Юрий Беликов - Игрушки взрослого мужчины (повесть-матрёшка)
Шрамова бросило в дрожь:
— Дядя Сурен, да вы — чёрный колдун?!
— Э-э-э-э, мой мальчик! Кем только не приходится быть армянину в России! Даже — коми-пермяком. А теперь забудь всё то, что ты видел. Но запомни: если тебе будет невмоготу и ты разуверишься в законах возмездия, на земле есть ещё дядя Сурен Золотарян со своим медвежьим черепом.
Колдун-вседержитель искушающе глянул на приобщённого к бездне соблазна гостиничного постояльца.
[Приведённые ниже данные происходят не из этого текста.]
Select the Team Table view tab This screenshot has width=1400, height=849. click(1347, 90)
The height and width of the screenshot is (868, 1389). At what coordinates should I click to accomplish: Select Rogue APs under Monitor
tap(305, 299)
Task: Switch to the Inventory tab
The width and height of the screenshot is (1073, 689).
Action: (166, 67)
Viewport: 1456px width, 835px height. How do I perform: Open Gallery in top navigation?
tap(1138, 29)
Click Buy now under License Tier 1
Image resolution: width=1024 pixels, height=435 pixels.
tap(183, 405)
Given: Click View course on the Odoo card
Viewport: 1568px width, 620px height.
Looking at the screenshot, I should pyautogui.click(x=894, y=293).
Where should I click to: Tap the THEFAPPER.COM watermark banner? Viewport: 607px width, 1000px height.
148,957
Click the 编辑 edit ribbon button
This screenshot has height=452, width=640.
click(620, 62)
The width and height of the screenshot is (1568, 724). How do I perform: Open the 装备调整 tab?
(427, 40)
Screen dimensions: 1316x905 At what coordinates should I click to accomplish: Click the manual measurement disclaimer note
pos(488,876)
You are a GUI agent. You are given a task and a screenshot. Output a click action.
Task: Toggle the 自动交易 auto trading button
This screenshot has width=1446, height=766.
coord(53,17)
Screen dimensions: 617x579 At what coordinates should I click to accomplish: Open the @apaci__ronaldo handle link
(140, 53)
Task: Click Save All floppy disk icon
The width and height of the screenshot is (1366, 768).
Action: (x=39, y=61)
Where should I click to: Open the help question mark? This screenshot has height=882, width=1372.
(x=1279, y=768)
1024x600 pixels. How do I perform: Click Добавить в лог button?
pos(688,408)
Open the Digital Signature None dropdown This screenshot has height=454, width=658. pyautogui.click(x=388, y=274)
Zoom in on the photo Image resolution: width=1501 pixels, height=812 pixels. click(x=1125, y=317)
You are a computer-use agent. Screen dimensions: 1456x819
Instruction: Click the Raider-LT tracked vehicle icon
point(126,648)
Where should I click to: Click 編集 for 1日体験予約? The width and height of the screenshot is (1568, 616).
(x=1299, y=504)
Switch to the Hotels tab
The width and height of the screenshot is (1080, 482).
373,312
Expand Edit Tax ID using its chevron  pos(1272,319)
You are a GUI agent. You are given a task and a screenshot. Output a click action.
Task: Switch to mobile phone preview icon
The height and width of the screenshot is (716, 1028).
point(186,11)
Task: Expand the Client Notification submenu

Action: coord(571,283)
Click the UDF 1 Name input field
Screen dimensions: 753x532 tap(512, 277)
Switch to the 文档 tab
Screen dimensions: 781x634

Трубка его попыхивала чёрным сернистым дымком. На лице Шрамова играли сполохи противоборств.
— Нет, дядя Сурен! Нет, — отшатнулся он в поисках зонта. — Я не готов.
9
Как цветущую водоросль, Шрамова вновь прибило к берегу Светы. Света — мягкое песчаное побережье: идёшь и следы утопают в пружинистой золотистой ржавчине. Посему он любил в ней Тело, но — вот незадача! — как раз Тело-то её он и не мог ублажить. Если поднапрячься, не исключено, это сумели бы Кустодиев и Рубенс, да и то, как бурлаки — в подъяремной связке, но только не Шрамов. Тела было много, а Души мало. Точнее, Тело было таким, что Душа в нём была незаметна. Терялась, точно секундная стрелка, выпавшая из разбитых часов в боксёрской раздевалке.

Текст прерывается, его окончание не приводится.